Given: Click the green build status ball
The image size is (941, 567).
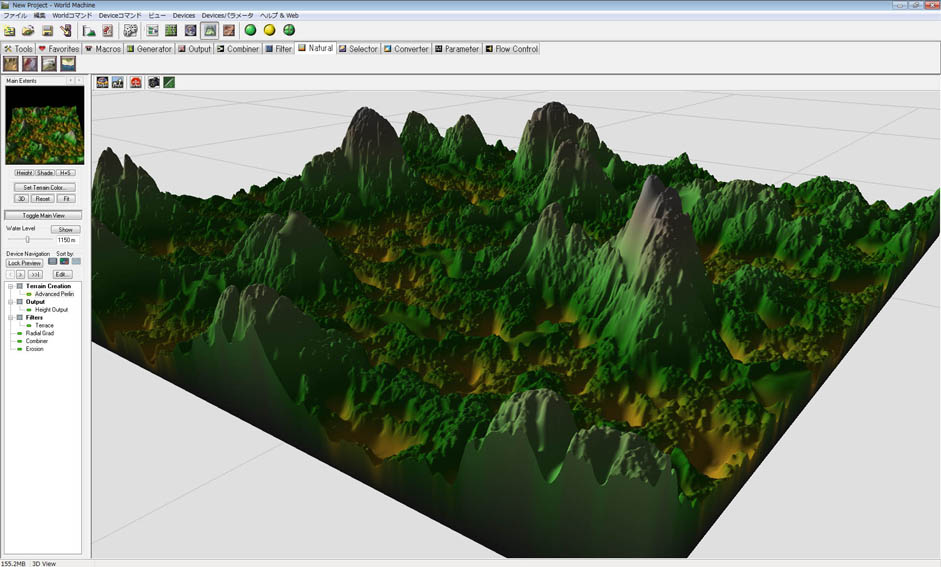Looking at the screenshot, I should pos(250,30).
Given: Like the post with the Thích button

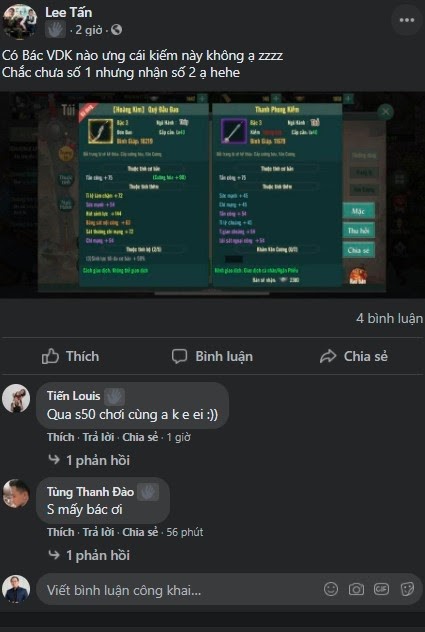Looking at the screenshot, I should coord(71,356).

------------------------------------------------

Skip the pictures. Write out exactly the lines from the one with "The image size is (941, 567)." through the last line of the listing, both ends included, and nothing more.

The image size is (941, 567).
Looking at the screenshot, I should pos(250,30).
Given: Like the post with the Thích button

Looking at the screenshot, I should coord(71,356).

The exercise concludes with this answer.